**The task:**
Would you print every entry exactly as it appears?

**Listed records:**
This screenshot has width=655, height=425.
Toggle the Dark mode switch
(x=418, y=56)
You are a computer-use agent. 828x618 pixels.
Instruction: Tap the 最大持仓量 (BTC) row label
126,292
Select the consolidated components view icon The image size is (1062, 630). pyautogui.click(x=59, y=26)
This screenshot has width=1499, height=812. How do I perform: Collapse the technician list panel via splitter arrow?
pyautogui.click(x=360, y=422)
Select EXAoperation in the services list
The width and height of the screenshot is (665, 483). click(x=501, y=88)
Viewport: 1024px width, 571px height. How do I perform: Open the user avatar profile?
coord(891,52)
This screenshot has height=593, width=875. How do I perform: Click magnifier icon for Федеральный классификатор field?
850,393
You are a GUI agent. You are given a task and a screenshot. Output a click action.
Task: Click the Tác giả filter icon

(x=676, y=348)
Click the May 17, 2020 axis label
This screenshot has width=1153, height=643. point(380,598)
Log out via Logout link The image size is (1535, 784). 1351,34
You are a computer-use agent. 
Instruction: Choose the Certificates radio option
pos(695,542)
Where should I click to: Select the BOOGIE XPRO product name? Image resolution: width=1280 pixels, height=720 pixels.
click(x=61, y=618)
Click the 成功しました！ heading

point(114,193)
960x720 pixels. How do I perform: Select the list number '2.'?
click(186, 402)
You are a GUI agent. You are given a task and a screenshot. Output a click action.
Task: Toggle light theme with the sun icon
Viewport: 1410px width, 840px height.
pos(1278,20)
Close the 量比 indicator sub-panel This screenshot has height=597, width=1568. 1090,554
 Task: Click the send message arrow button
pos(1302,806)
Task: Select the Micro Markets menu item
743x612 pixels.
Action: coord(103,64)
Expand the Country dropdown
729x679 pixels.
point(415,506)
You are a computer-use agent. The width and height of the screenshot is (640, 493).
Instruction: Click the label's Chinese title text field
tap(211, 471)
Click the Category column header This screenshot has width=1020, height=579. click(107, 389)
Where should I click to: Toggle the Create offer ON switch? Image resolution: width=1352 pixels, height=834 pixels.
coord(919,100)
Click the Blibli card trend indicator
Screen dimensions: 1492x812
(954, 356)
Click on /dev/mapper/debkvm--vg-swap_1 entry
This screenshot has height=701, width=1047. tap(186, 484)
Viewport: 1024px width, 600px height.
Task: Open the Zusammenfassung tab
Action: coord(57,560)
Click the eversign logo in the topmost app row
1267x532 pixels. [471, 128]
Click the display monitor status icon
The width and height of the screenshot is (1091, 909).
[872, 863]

**Written solution:**
This screenshot has width=655, height=425.
Toggle the Dark mode switch
(x=418, y=56)
You are a computer-use agent. 828x618 pixels.
Instruction: Tap the 最大持仓量 (BTC) row label
126,292
Select the consolidated components view icon The image size is (1062, 630). pyautogui.click(x=59, y=26)
This screenshot has width=1499, height=812. How do I perform: Collapse the technician list panel via splitter arrow?
pyautogui.click(x=360, y=422)
Select EXAoperation in the services list
The width and height of the screenshot is (665, 483). click(x=501, y=88)
Viewport: 1024px width, 571px height. How do I perform: Open the user avatar profile?
coord(891,52)
This screenshot has height=593, width=875. How do I perform: Click magnifier icon for Федеральный классификатор field?
850,393
You are a GUI agent. You are given a task and a screenshot. Output a click action.
Task: Click the Tác giả filter icon

(x=676, y=348)
Click the May 17, 2020 axis label
This screenshot has width=1153, height=643. point(380,598)
Log out via Logout link The image size is (1535, 784). 1351,34
You are a computer-use agent. 
Instruction: Choose the Certificates radio option
pos(695,542)
Where should I click to: Select the BOOGIE XPRO product name? Image resolution: width=1280 pixels, height=720 pixels.
click(x=61, y=618)
Click the 成功しました！ heading

point(114,193)
960x720 pixels. How do I perform: Select the list number '2.'?
click(186, 402)
You are a GUI agent. You are given a task and a screenshot. Output a click action.
Task: Toggle light theme with the sun icon
Viewport: 1410px width, 840px height.
pos(1278,20)
Close the 量比 indicator sub-panel This screenshot has height=597, width=1568. 1090,554
 Task: Click the send message arrow button
pos(1302,806)
Task: Select the Micro Markets menu item
743x612 pixels.
Action: coord(103,64)
Expand the Country dropdown
729x679 pixels.
point(415,506)
You are a computer-use agent. The width and height of the screenshot is (640, 493).
Instruction: Click the label's Chinese title text field
tap(211, 471)
Click the Category column header This screenshot has width=1020, height=579. click(107, 389)
Where should I click to: Toggle the Create offer ON switch? Image resolution: width=1352 pixels, height=834 pixels.
coord(919,100)
Click the Blibli card trend indicator
Screen dimensions: 1492x812
(954, 356)
Click on /dev/mapper/debkvm--vg-swap_1 entry
This screenshot has height=701, width=1047. tap(186, 484)
Viewport: 1024px width, 600px height.
Task: Open the Zusammenfassung tab
Action: coord(57,560)
Click the eversign logo in the topmost app row
1267x532 pixels. [471, 128]
Click the display monitor status icon
The width and height of the screenshot is (1091, 909).
[872, 863]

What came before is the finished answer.